#### Directions:
Would you output the listing exactly, with every image omitted?

#### Entries shown:
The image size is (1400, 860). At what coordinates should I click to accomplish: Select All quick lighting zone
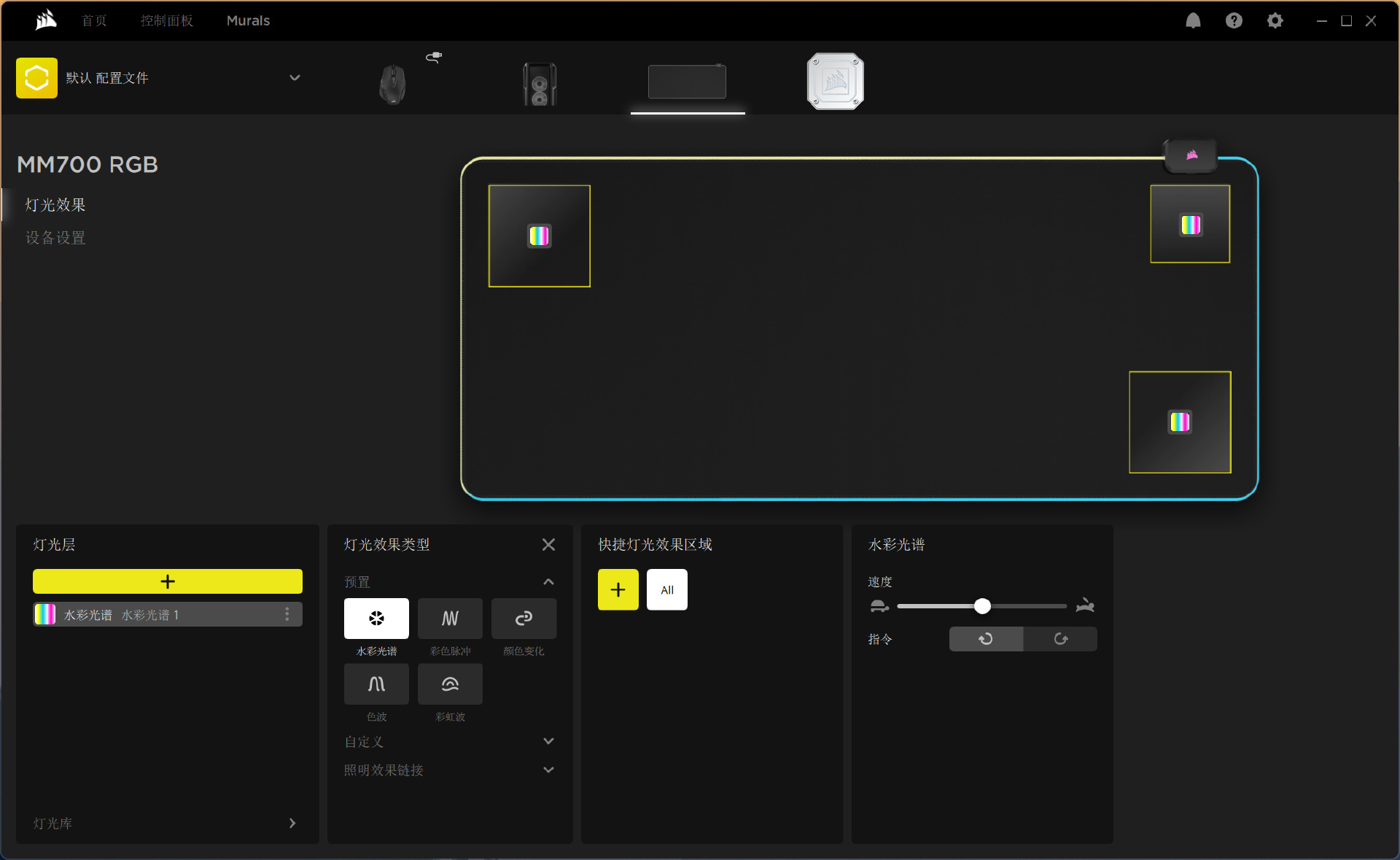coord(666,589)
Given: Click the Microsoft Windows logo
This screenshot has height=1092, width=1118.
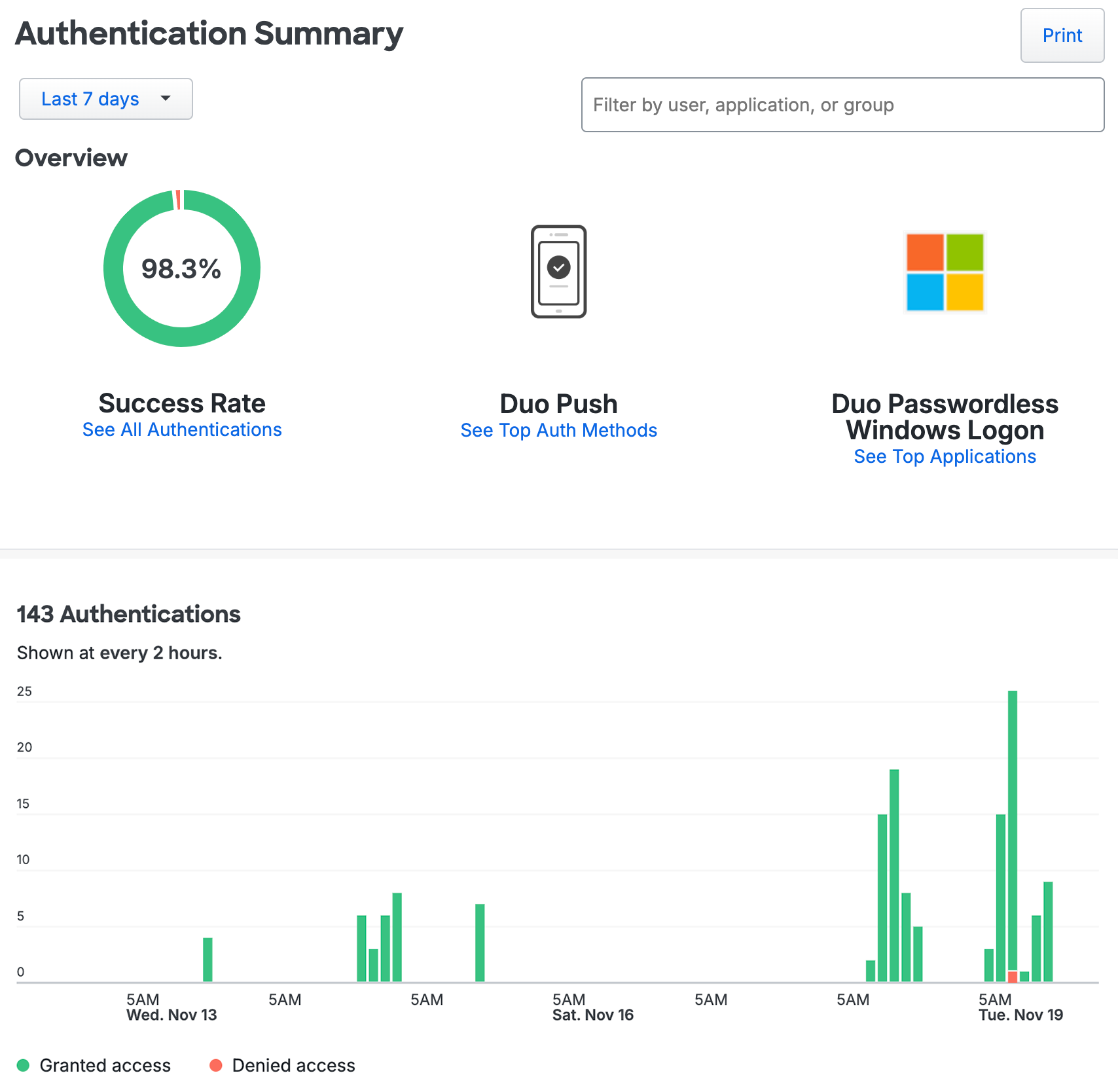Looking at the screenshot, I should click(x=945, y=272).
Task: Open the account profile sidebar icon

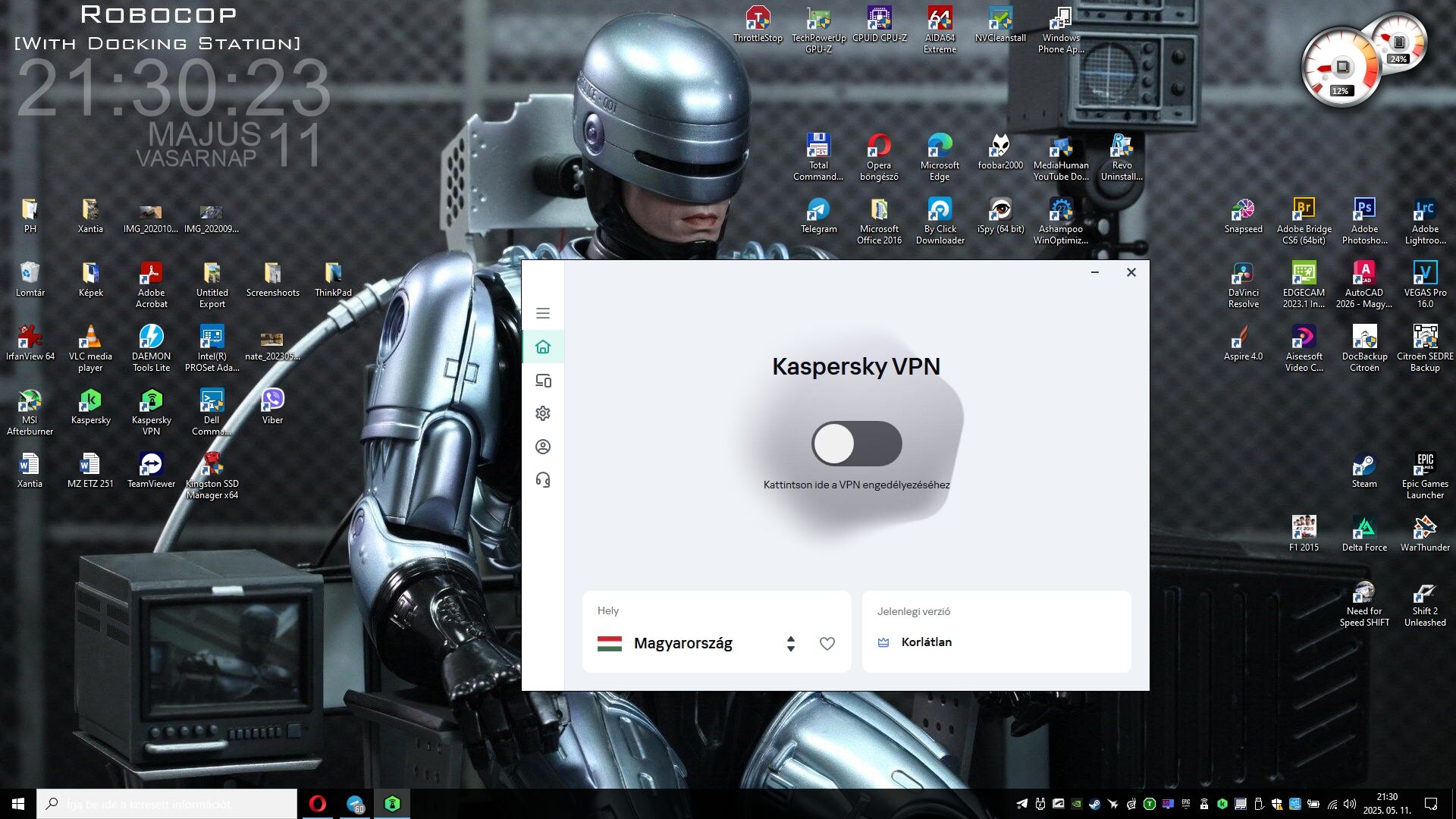Action: click(543, 447)
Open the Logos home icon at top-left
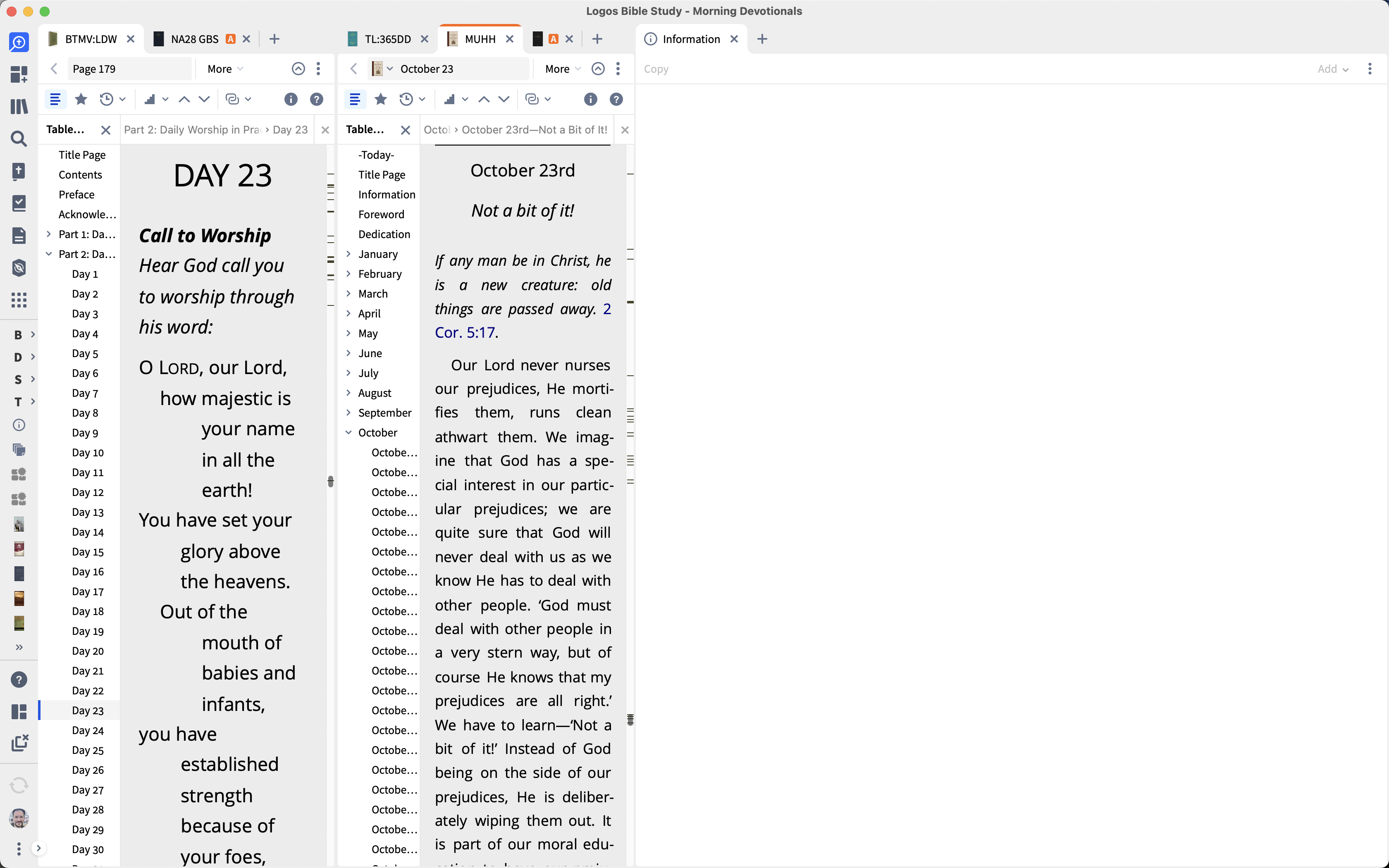Image resolution: width=1389 pixels, height=868 pixels. tap(19, 43)
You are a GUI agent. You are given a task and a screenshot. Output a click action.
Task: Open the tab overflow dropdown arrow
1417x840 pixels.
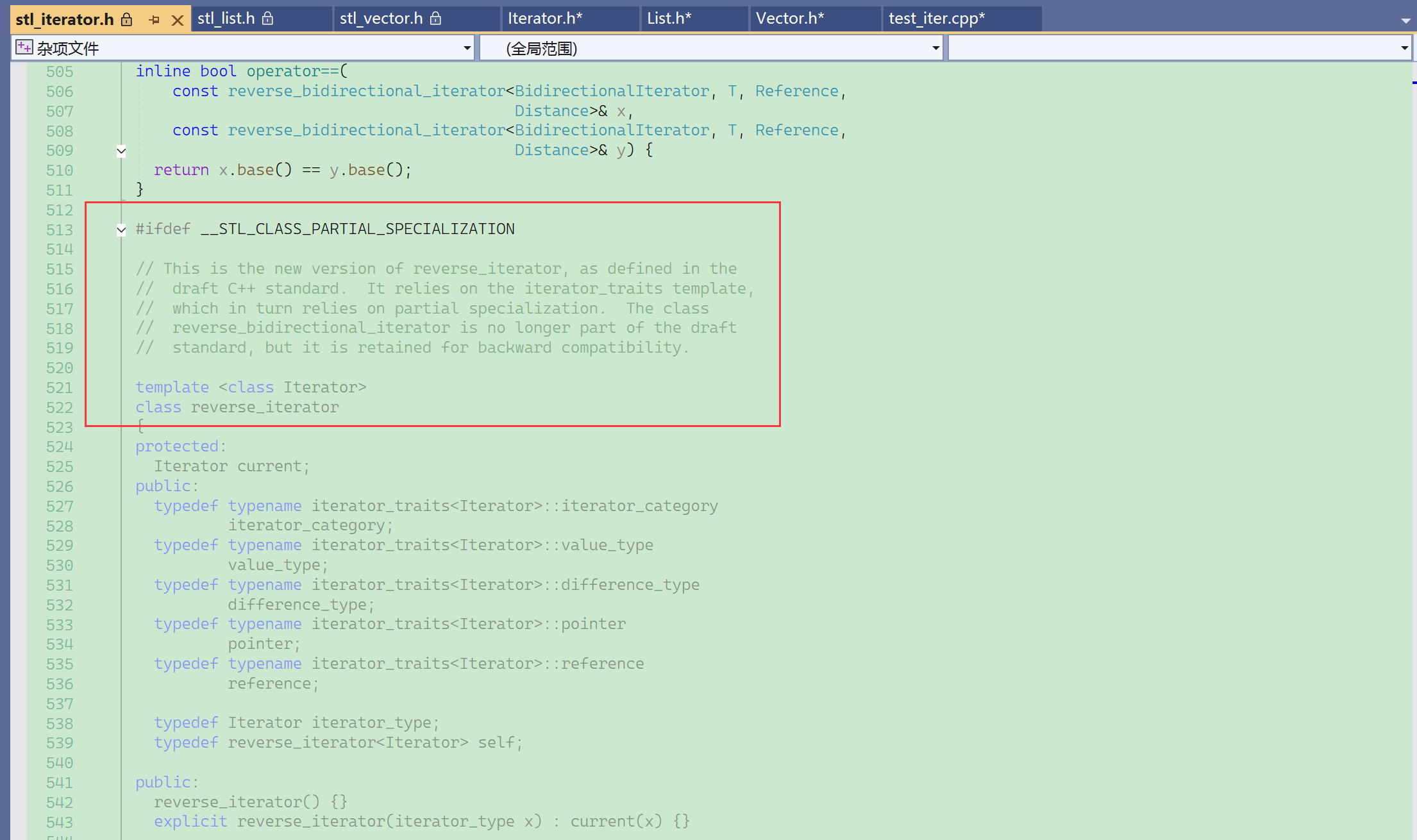1405,21
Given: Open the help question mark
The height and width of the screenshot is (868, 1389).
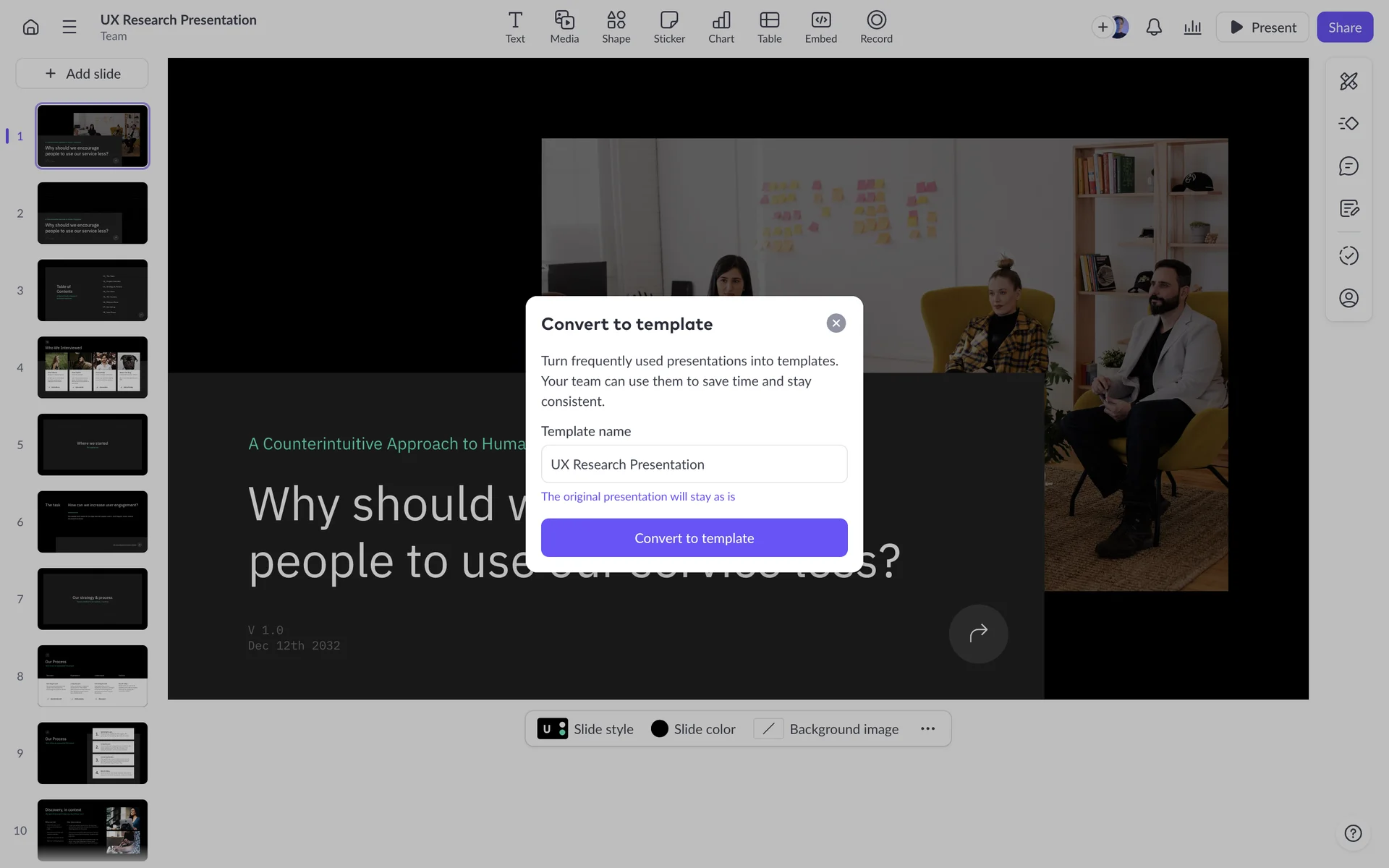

#### Solution for this task:
The image size is (1400, 860). At what coordinates should I click to accomplish: Select All quick lighting zone
coord(666,589)
Given: Click the Microsoft Windows logo
This screenshot has height=1092, width=1118.
Looking at the screenshot, I should click(x=945, y=272).
Task: Open the account profile sidebar icon

Action: click(543, 447)
Open the Logos home icon at top-left
Image resolution: width=1389 pixels, height=868 pixels. tap(19, 43)
You are a GUI agent. You are given a task and a screenshot. Output a click action.
Task: Open the tab overflow dropdown arrow
1417x840 pixels.
1405,21
Given: Open the help question mark
The height and width of the screenshot is (868, 1389).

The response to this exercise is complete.